Mastering NetFlow Traffic Analysis with Nfdump: A Comprehensive Guide

Yousef Alkhanafseh
TurkNet Technology
Published in
9 min readApr 25, 2023

All things to know about Analyzing Netflow traffic data with Nfdump software

Illustrative image that represents data traffic

HISTORY

Historically, the first version of Nfdump, which is version Nfdump 1.1, was released in 2004. Since then, it has been updated many times, with the most recent version being Nfdump 1.7.2, which was released in March, 2023. The concept of Nfdump is derived from “NetFlow dump,” reflecting its original purpose of processing NetFlow data.

INTRODUCTION

This tutorial mainly focuses on utilizing Nfdump software for collecting and analyzing NetFlow traffic data. Nfdump can be defined as an open-source command-line tool that is used for processing and analyzing NetFlow data generated by various network devices such as routers, switches, firewalls, etc. Moreover, it is used for real-time monitoring and for creating different types of reports for network traffic. Thus, Nfdump can be considered as an essential tool that plays an important role in analyzing network performance, security, and usage patterns. NetFlow is a networking protocol developed by Cisco Systems for collecting network traffic data. A network protocol is a set of rules and conventions used for communication between devices in a computer network. It defines how data is transmitted, received, and processed between different devices and applications in a network. In general, records/observations inside NetFlow data are called Flows which can be either ingress “enter” or egress “exit”.

NFDUMP FEATURES

The features of Nfdump can be briefly divided into five categories which are compatibility, reporting skill, flexibility, filtering skill, and exporting skill:

A. Compatibility: it is compatible with a variety of NetFlow versions, including v5, v7, v9, and IPFIX. Furthermore, it supports NSEL (Network Event Security Logging), Jun OS NAT Event Logging, as well as NEL (NAT Event Logging). It is suitable for reading both IPv4 and IPv6 traffic data as well.

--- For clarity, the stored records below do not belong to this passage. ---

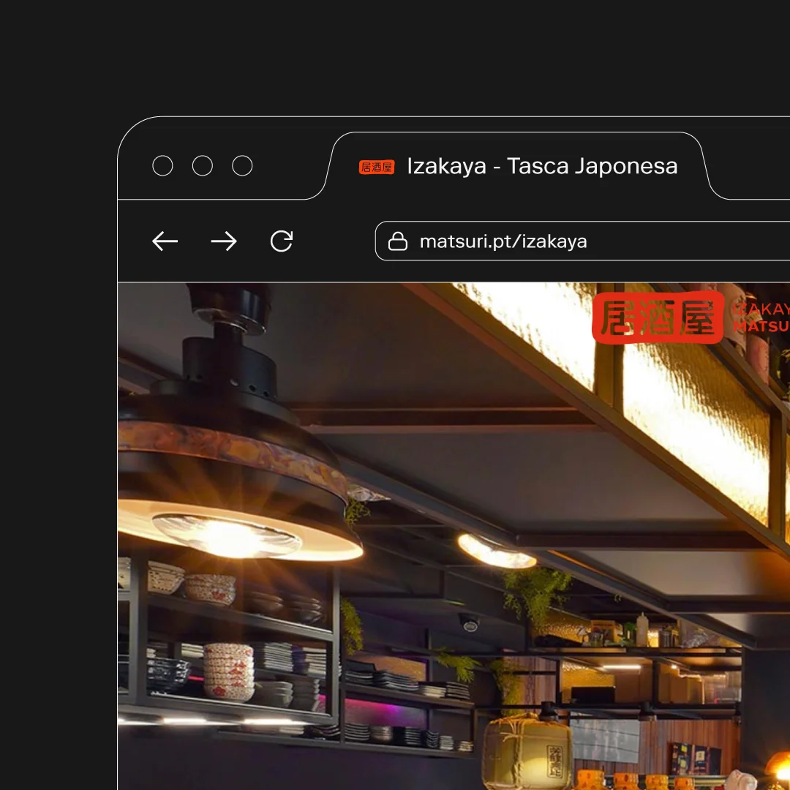Navigate back using the back arrow
Image resolution: width=790 pixels, height=790 pixels.
click(165, 241)
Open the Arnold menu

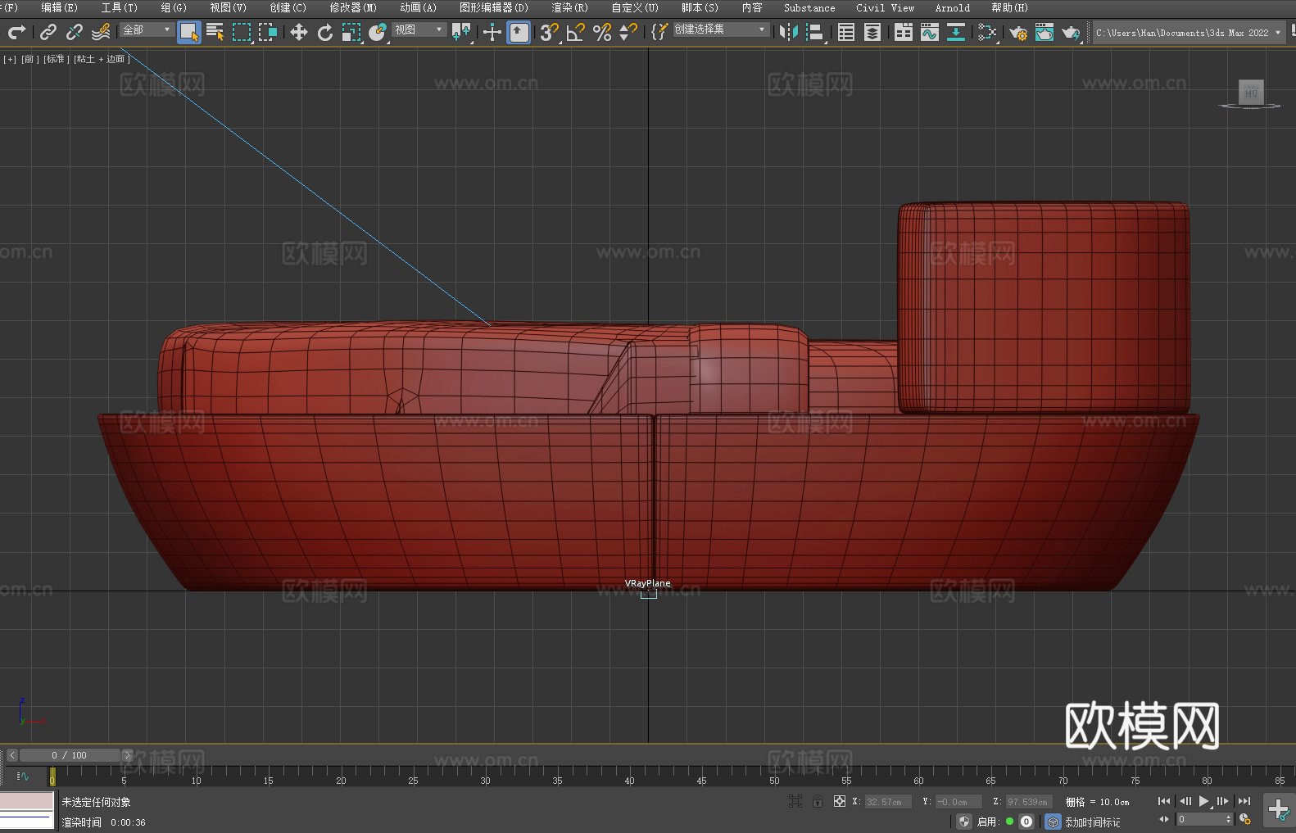(952, 7)
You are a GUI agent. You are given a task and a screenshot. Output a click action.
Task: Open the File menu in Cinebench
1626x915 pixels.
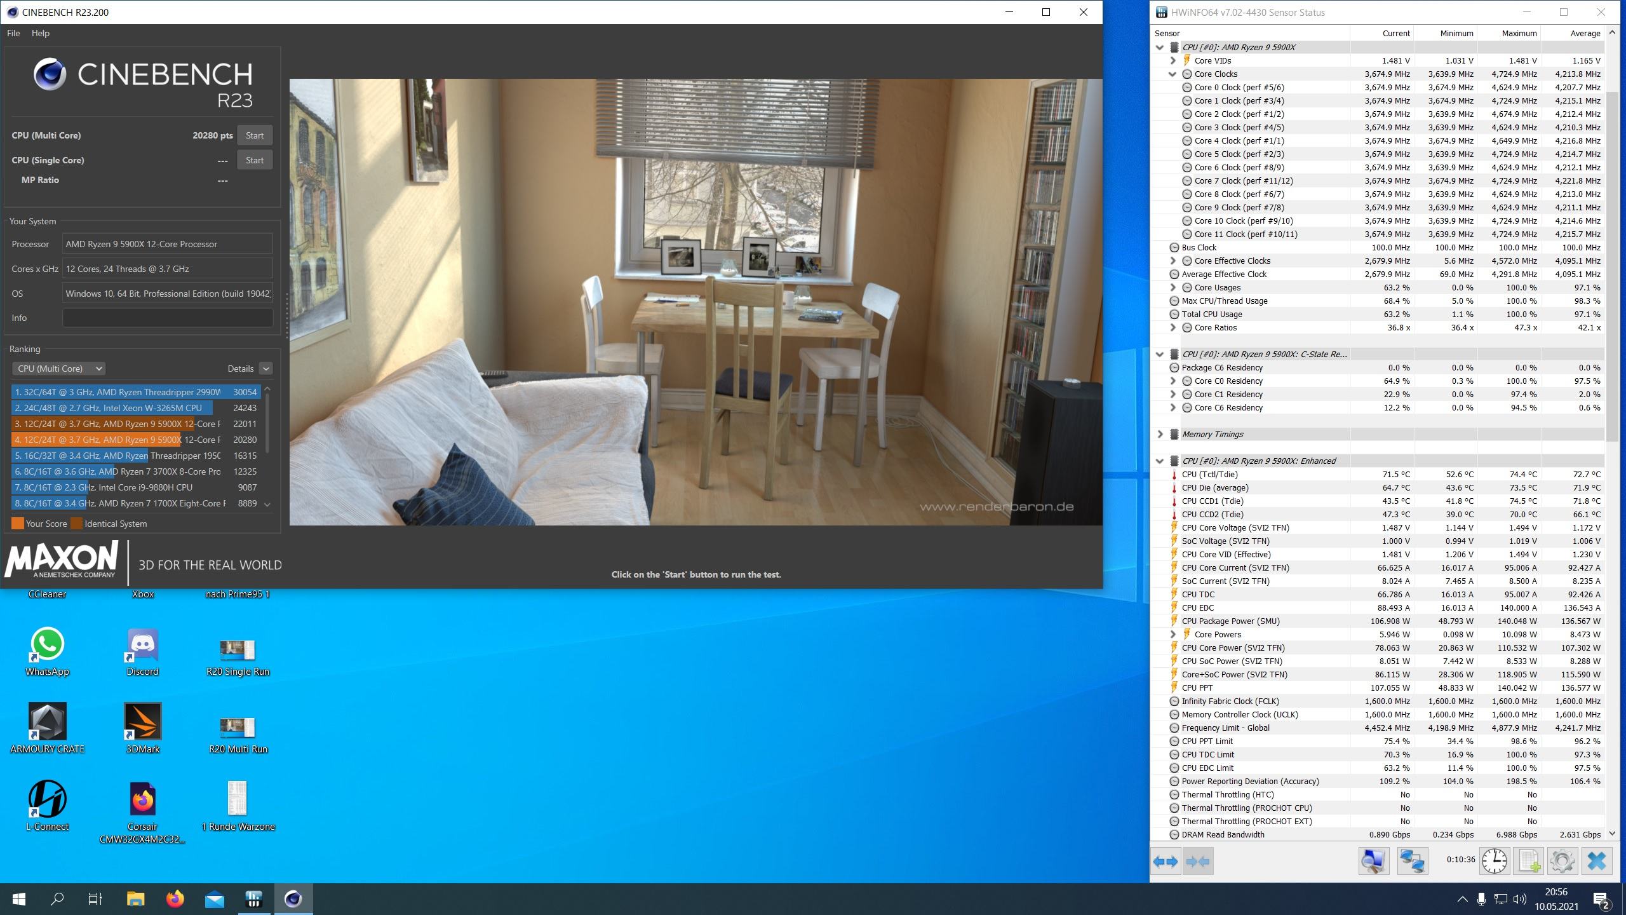tap(13, 33)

B. Flexibility: it can process large amounts of NetFlow data quickly and efficiently, making it suitable for use in high-speed networks. It can also handle different types of input data, including compressed and binary files.

C. Reporting skill: it can generate various types of reports such as summary reports, traffic volume reports, and protocol distribution reports. In addition, it can create graphical reports on its User Interface (UI), such as pie charts and bar charts, to help visualize the data.

D. Filtering skill: it supports flexible filtering capabilities based on different criteria, thereby easy extracting information from large volumes of NetFlow data.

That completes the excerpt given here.